ImpactAlpha. April 14 – Sign of the times: A clean energy venture firm launching in the heart of Texas’ oil patch.
Houston-based Energy Transition Ventures, seeking to raise $75 million, cites the dramatically falling costs of renewable energy, which have made it cheaper to build new clean energy than to operate existing fossil fuel plants.
At least 500 multi-billion dollar energy companies globally, and a big chunk of global GDP, “are going to get disrupted in the energy transition,” said ETV’s Neal Dikeman, an oil industry transplant who created cleantech venture funds, including at Royal Dutch Shell.

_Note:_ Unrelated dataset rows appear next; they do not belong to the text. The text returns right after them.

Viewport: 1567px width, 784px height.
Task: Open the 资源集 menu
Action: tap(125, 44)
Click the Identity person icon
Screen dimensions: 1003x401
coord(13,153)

The contours of the massive opportunity created by the energy transition are coming into view. “I look at this as one of the greatest investment opportunities over our lifetimes,” BlackRock’s Larry Fink said this week in unveiling Decarbonization Partners, a new $600 million partnership with Temasek to invest in carbon-cutting startups. BlackRock, which also raised a $4.8 billion global renewable energy fund, sees a $10 trillion investment opportunity in the transition to a net-zero economy.

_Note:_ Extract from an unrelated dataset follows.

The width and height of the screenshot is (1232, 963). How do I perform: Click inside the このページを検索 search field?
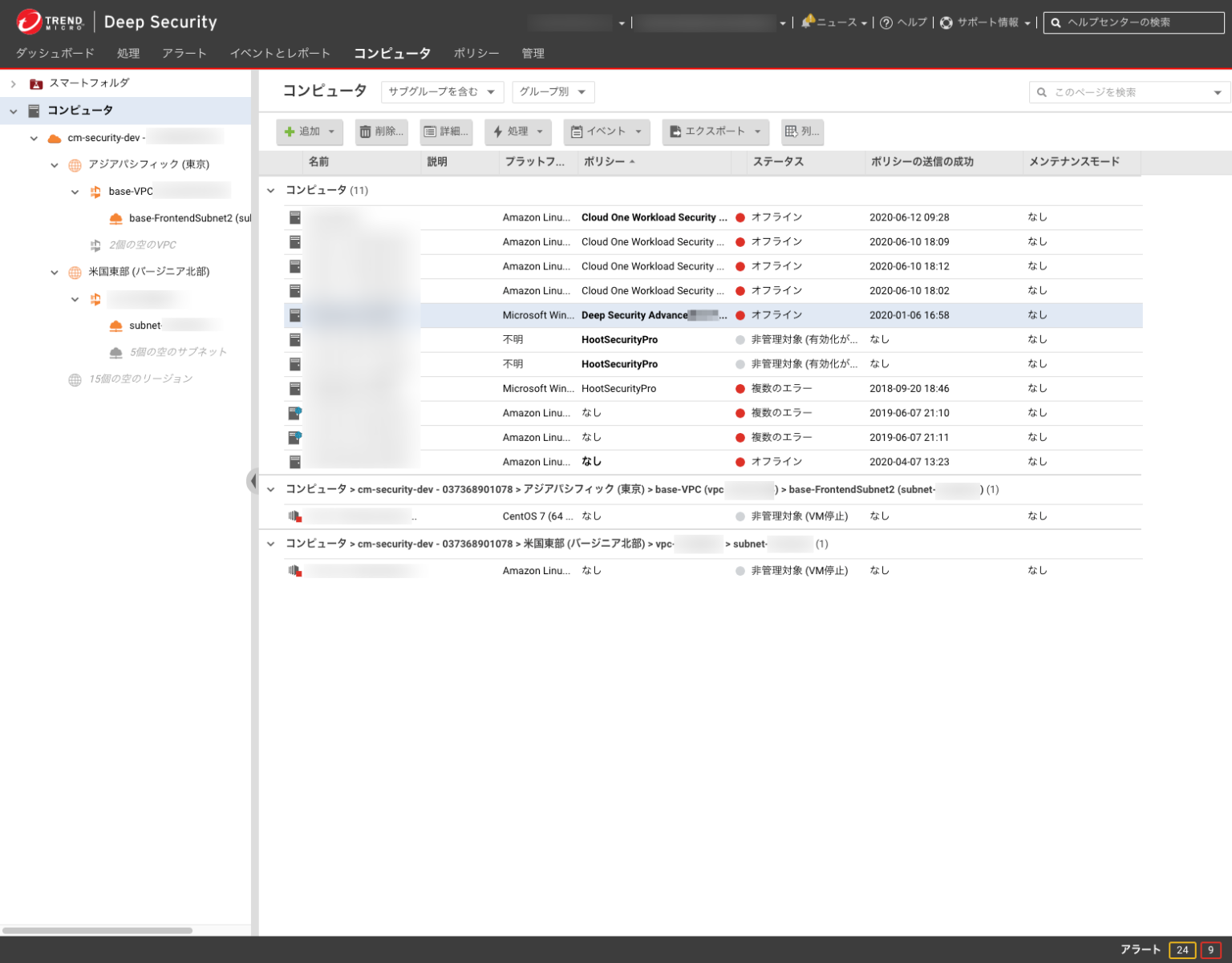tap(1123, 91)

An estimated $1.6 trillion to $3.8 trillion is needed each year in low-carbon energy and other climate-smart infrastructure to stay within the global warming goals. Such spending by public and private players peaked in 2017 at $612 billion globally – and has been flat or declining ever since.
Multi-trillion dollar green COVID recovery packages in the U.S. and Europe, and ambitious emissions reduction targets ahead of the COP26 global climate summit in November, could finally break the logjam.
Breakthrough Energy Ventures, Energy Impact Partners, Amazon, Microsoft and Generate Capital each have launched funds of $1 billion or more aimed at accelerating the transition to a low-carbon future.
Other signs of the surge: Renewable energy and storage companies raised a record $20 billion in public markets in 2020; and electric vehicle makers raised nearly $28 billion, according to BloombergNEF. Some $732 billion in sustainable debt was issued.
Energy Transition Ventures’ more modest $75 million fund will invest in early stage startups. GS Futures, the corporate venture capital arm of Korea’s GS Group, backed the fund’s first close. Dikeman’s ETV partner, Craig Lawrence, led cleantech investing at Accel Partners and held operating roles at SolarBridge Technologies and SunEdison.